For example, set the connector type to MRS HBase for the source cluster and to Apache HBase for the destination cluster.
Figure 6 HBase incremental migration link
Choose Job Management and click the Entire DB Migration tab. Then, click Create Job.
On the job parameter configuration page, configure job parameters and click Next.
- Job Name: Enter a user-defined job name, for example, hbase-increase.
- Source Job Configuration: Set Source Link Name to the name of the newly created link to the source cluster, and click Show Advanced Attributes to configure the time range for data migration.
- Destination Job Configuration: Set Destination Link Name to the name of the newly created link to the destination cluster. Leave other parameters blank.
Figure 7 HBase incremental migration job configuration
Select the data table to be migrated, click Next, and click Save.
Choose Job Management and click the Entire DB Migration tab. Locate the row containing the job to run, click Run in the Operation column, and click OK in the displayed dialog box to start migrating incremental HBase data.
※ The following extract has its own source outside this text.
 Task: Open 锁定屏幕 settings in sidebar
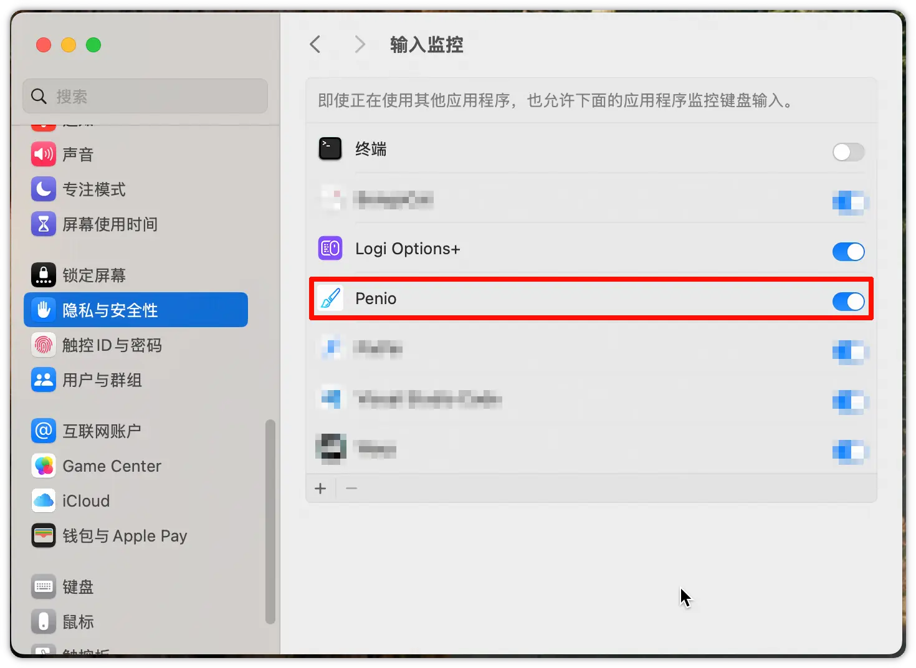point(93,275)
Verifying HBase Data Migration

The following operations use the MgC Agent for Linux as an example to describe how to verify HBase data consistency after the migration. The involved clusters are in normal mode, and the MgC Agent version is 25.3.3. The actual operations may vary depending on the Agent version. For details, see Big Data Verification.

Create a project.
1. Log in to the MgC console.
2. In the navigation pane, choose Other > Settings.
3. Choose Migration Projects and click Create Project.
4. In the window displayed on the right, select Complex migration (for big data) for Project Type and set Project Name. For example, set the name to mrs-hbase.
  
  The project type cannot be changed after the project is created.
5. Click Create. After the project is created, you can view it in the project list.
Deploy the MgC Agent.
1. On the top of the navigation pane, select the created project and choose Overview > MgC Agent to download the Agent installation package.
  In the Linux area, click Download Installation Package or Copy Download Command to download the MgC Agent installation program to the Linux host.
  
  The following operations demonstrate how to install the MgC Agent on a Linux host that can communicate with the source and destination networks. You have prepared a Windows host for logging in to the MgC Agent console. For details about how to deploy the MgC Agent, see Deploying the MgC Agent (Formerly Edge).
2. Decompress the MgC Agent installation package.
```
tar zxvf MgC-Agent.tar.gz
```
3. Go to the scripts directory in the MgC Agent installation directory.
```
cd MgC-Agent/scripts/
```
4. Run the MgC Agent installation script.
```
./install.sh
```
5. Enter the EIP bound to the NIC of the Linux host. The IP address will be used for accessing the MgC Agent console.
  If the entered IP address is not used by the Linux host, the system will display a message, asking you whether to use a public IP address of the Linux host as the MgC Agent access address.
6. Check if the message shown in the following figure is displayed. If it is, the MgC Agent for Linux has been installed. The port in the following figure is for reference only. Note the actual port returned.
  Figure 8 MgC Agent successfully installed
  
  Update environment variables.
```
source /opt/cloud/MgC-Agent/scripts/setenv.sh
```
  You need to allow inbound TCP traffic on port 27080. You can do that by adding an inbound rule to the security group of the Linux host where the MgC Agent is installed. For the rule, set Source to the IP address of the Windows host you use to remotely access the MgC Agent console.
7. After the installation is complete, open a browser on the Windows host and enter https://<IP-address>:<Port-number> to access the MgC Agent login page. For example, if the IP address is 192.168.x.x and the port number is 27080, the MgC Agent access address is https://192.168.x.x:27080.
  The IP address is the one you entered in 2.e, and the port number is the one displayed in 2.f after the MgC Agent is successfully installed.
Create a connection.
1. Log in to the MgC Agent console.
  1. On the login page, select Huawei Cloud Access Key.
  2. Enter an AK/SK pair of your Huawei Cloud account, and select the region where you create the migration project on MgC from the drop-down list.
  3. Click Log In. The Overview page of the MgC Agent console will open.
2. (Required only for the first login) On the Overview page, click Connect Now in the upper right corner. The Connect to MgC page is displayed.
  1. Set the following parameters on the displayed page:
    - Step 1: Select Connection Method
      Enter an AK/SK pair of your Huawei Cloud account.
    - Step 2: Select MgC Migration Project
      MgC Migration Project: Click List Migration Projects, and select the migration project created in 3 from the drop-down list.
    - Step 3: Preset MgC Agent Name
      MgC Agent Name: Enter a custom MgC Agent name, for example, Agent.
  2. Click Connect, confirm the connection to MgC, and click OK.
    If Connected shows up on the overview page, the connection to MgC is successful.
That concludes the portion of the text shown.